In this episode, Donovan takes on the shocking news of Charlie Kirk’s death at a Utah college event. He doesn’t hold back in condemning the shooting—calling it what it was: murder, not political violence. Donovan unpacks Kirk’s legacy as a divisive figure, one who built Turning Point USA into a vehicle for Christian nationalism, while acknowledging the tragedy of a wife and two young children left behind.
The conversation digs into uncomfortable truths: how Kirk’s rhetoric fueled hatred, how his death risks turning him into a martyr, and how the precision of the attack raises chilling questions. Donovan also reflects on the broader state of America in 2025, where hate-driven politics have become normalized, and violence feels like an inevitable byproduct.

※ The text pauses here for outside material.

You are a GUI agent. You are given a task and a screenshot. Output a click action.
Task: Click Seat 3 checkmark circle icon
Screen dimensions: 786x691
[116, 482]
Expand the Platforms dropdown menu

This is a raw and emotional exploration of a country fractured by ideology, rhetoric, and grief.
Ok, I will concede this could be considered an “assassination”, but it wasn’t a political assassination. I still maintain it should simply be called MURDER and stop making it about politics. The man was a hateful bigot that thought the United States should be white and Christian and nothing else. I don’t celebrate his death, but I’m not surprised by it either.

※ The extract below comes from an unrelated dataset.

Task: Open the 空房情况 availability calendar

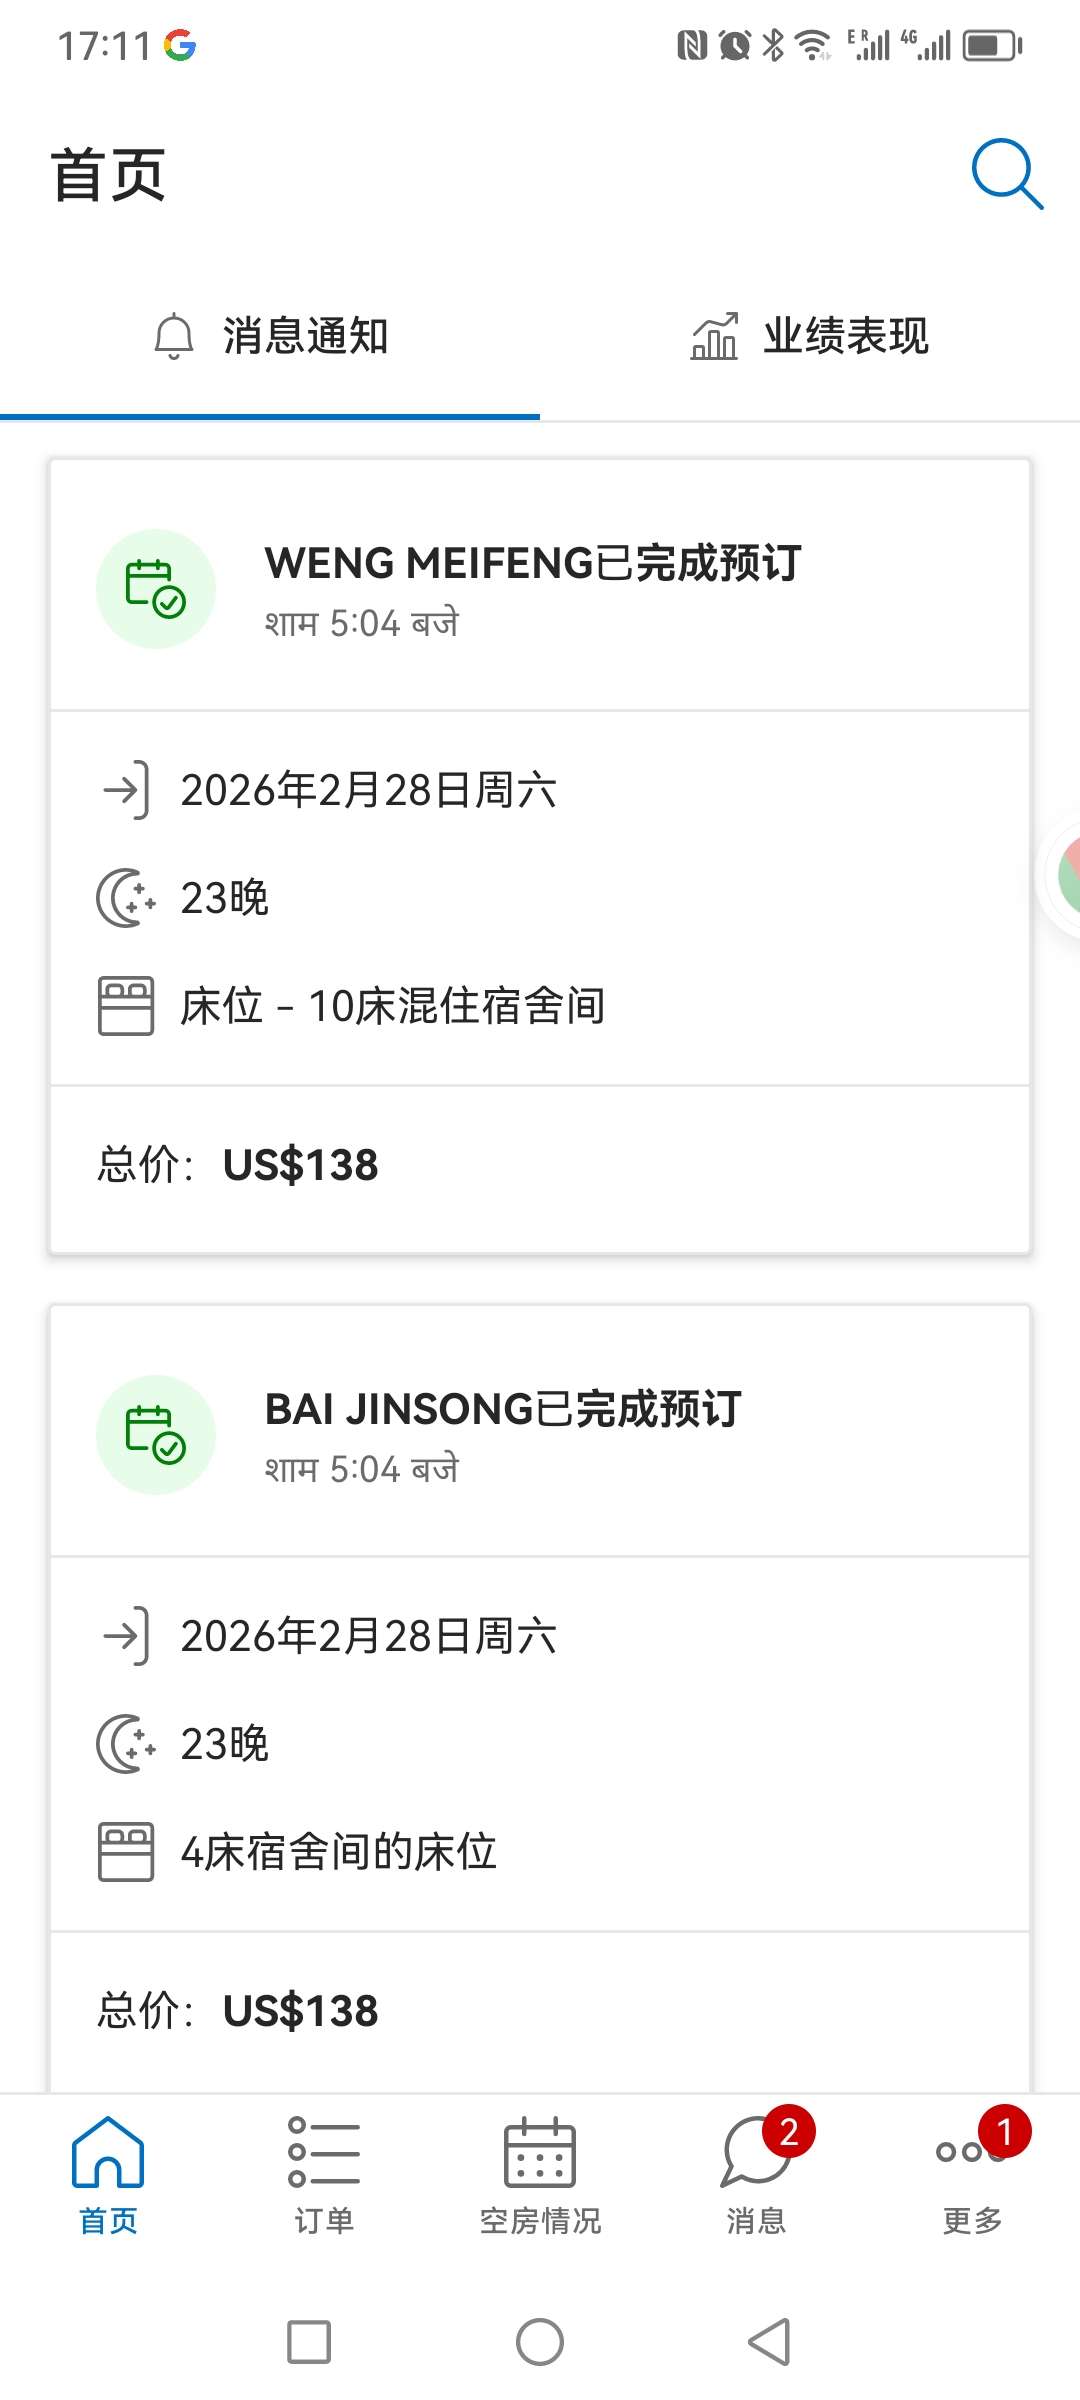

A clarification: Kirk didn’t outright say gay people should be stoned, but he was quoting a Bible verse during a podcast episode. Though he didn’t directly say harm should come to gay people, by quoting the verse (in my opinion) he was telegraphing that he supported what the Bible said. But to be open and transparent, it seems, if I stated he said gay people should be stoned, I was in error as he was quoting scripture, not directly saying it himself. There is a distinction, but a very thin one.